>> Begin
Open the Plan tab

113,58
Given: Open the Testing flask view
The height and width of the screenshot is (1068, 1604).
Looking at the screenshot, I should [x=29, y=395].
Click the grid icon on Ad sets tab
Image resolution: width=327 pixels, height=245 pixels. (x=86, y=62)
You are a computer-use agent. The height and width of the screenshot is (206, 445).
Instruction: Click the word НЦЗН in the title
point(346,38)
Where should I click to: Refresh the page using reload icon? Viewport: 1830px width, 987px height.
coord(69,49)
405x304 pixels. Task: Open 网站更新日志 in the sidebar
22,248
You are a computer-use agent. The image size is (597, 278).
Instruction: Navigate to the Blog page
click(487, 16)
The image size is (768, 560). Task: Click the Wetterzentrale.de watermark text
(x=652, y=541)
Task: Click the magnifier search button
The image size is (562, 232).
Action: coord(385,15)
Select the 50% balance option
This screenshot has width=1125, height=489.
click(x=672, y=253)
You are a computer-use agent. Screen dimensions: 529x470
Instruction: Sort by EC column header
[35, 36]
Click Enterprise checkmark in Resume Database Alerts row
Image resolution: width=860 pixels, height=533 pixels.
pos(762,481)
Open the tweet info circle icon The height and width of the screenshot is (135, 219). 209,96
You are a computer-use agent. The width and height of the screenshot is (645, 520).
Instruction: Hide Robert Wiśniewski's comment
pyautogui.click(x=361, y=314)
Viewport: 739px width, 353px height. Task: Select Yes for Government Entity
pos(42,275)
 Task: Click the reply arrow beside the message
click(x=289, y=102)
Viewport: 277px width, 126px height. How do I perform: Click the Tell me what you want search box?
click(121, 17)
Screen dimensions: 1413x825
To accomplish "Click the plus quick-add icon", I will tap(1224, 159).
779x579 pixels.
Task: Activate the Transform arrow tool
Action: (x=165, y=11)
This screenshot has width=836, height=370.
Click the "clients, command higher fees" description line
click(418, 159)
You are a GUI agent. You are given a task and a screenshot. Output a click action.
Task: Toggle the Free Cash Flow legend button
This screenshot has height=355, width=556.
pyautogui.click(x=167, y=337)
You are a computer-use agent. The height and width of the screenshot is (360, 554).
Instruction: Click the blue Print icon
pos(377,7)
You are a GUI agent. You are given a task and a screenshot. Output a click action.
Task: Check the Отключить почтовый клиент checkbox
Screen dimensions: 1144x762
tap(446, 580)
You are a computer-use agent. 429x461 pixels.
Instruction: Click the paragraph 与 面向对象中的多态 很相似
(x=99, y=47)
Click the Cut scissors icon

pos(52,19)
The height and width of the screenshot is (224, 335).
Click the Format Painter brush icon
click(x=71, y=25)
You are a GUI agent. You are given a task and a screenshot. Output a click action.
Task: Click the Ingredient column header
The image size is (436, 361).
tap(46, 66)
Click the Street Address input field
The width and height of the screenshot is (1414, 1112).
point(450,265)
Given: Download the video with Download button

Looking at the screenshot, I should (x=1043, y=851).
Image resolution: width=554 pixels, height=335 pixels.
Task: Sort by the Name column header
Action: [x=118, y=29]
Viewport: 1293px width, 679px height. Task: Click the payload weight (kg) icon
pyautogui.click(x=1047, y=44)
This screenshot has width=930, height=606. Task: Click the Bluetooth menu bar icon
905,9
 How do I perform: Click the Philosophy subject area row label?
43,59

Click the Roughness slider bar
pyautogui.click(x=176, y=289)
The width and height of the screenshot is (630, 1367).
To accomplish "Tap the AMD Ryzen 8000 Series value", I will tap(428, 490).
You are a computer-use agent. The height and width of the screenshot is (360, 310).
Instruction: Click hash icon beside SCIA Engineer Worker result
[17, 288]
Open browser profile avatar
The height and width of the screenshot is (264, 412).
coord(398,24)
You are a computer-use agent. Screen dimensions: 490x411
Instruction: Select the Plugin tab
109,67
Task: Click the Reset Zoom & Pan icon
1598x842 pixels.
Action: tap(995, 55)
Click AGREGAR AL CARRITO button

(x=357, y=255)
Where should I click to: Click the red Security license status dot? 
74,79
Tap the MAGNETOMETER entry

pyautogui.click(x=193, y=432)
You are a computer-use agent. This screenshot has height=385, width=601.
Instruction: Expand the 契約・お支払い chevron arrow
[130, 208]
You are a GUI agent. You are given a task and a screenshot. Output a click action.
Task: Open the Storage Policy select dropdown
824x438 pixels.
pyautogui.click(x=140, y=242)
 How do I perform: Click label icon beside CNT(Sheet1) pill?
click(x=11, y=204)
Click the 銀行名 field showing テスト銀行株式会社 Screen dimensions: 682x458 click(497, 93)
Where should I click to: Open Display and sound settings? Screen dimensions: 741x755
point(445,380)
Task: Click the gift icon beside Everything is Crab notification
>> End
Pick out each line above that contains the string "computer" and copy those lines in full.

You are a computer-use agent. The height and width of the screenshot is (206, 445).
You are a computer-use agent. The image size is (597, 278).
You are a computer-use agent. Screen dimensions: 529x470
You are a computer-use agent. The width and height of the screenshot is (645, 520).
You are a computer-use agent. The height and width of the screenshot is (360, 554).
You are a computer-use agent. 429x461 pixels.
You are a computer-use agent. The height and width of the screenshot is (360, 310).
You are a computer-use agent. Screen dimensions: 490x411
You are a computer-use agent. This screenshot has height=385, width=601.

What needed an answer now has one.